Wyświetlanie postów z sierpień, 2013

Wódka + determinacja + filozofia = dobra poezja

Nie wiem, dlaczego pierwszy wpis jest o Wojaczku i czemu ma to służyć, ale wi docznie tak powinno być, że blogi zaczyna się od tego, co tak mocno zafascynowało. I teraz, z perspektywy tych paru lat nie wiem, czy bardziej zafascynowały mnie jego wiersze, czy biografia. Albo jedno i drugie. Chciałam napisać, że Rafał Wojaczek to taki polski Rimbaud , ale to jest okropnie denerwujące, gdy używa się w naszym dyskursie tych określeń polski Tyson, polska Whitney Houston. Dlatego Rafał Wojaczek to Rafał Wojaczek, z całym swoim wykolejeniem, chorobą i w końcu z samobójstwem.
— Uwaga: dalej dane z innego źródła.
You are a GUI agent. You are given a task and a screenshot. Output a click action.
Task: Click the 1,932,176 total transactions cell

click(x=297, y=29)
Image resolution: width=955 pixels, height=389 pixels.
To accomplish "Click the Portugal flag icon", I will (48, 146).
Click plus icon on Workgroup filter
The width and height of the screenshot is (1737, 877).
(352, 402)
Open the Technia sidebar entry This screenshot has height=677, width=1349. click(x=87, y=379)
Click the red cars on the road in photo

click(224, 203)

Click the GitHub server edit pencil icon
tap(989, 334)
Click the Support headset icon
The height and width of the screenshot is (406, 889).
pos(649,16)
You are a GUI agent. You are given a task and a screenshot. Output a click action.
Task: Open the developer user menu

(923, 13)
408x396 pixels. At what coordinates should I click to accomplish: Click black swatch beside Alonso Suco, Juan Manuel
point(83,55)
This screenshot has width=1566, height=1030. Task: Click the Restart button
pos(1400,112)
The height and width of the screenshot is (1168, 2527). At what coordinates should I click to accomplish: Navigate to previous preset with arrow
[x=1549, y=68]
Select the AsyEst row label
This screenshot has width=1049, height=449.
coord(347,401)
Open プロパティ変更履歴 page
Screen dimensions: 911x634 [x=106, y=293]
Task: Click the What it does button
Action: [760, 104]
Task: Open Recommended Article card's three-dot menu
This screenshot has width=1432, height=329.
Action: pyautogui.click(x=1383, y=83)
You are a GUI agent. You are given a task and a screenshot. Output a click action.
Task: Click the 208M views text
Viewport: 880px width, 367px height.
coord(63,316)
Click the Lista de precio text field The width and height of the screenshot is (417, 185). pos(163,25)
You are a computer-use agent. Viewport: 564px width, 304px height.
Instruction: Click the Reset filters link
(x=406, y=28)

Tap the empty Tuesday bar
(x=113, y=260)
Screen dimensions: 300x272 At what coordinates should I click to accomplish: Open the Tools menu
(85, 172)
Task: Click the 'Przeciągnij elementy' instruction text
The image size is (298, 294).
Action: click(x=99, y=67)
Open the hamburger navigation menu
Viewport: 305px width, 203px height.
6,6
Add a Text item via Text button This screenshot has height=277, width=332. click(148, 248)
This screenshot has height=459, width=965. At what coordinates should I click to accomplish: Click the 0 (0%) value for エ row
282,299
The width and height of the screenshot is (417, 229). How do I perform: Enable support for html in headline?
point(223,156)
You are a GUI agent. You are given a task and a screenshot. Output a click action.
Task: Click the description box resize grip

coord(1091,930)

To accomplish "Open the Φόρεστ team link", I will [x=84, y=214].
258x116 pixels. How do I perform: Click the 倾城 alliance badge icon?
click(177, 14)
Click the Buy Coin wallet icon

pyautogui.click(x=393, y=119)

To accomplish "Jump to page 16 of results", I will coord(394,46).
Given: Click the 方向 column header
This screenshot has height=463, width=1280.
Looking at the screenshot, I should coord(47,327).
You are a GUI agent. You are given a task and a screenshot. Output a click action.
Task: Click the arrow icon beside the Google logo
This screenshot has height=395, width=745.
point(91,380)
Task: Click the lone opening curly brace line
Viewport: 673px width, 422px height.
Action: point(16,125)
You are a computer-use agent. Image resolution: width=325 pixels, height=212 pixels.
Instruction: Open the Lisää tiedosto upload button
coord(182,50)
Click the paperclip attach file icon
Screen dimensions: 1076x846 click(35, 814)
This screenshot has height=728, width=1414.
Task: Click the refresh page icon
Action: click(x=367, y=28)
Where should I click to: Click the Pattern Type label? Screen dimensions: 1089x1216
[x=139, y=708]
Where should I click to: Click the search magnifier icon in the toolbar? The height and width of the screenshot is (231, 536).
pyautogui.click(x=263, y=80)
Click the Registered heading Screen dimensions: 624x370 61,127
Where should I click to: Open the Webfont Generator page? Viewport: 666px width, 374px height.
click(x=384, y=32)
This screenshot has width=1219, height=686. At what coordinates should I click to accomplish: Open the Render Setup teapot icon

Miałam 16 lat, gdy przeczytałam Dla Ciebie piszę miłość  i gdzieś między wersami gdzie Twój język/ który by koił ból  znalazłam wszystko to, czego szukałam, choć języka wtedy chyba brakowało. Teraz mam 21 i czytam to samo. Urodziłem się w 1945 r. Chodziłem do szkół, dorastałem w bibliotekach, na dworcach kolejowych, w domach cudzych i mniej cudzych, w barach lepszej i gorszej kategorii, w jeszcze innych miejscach.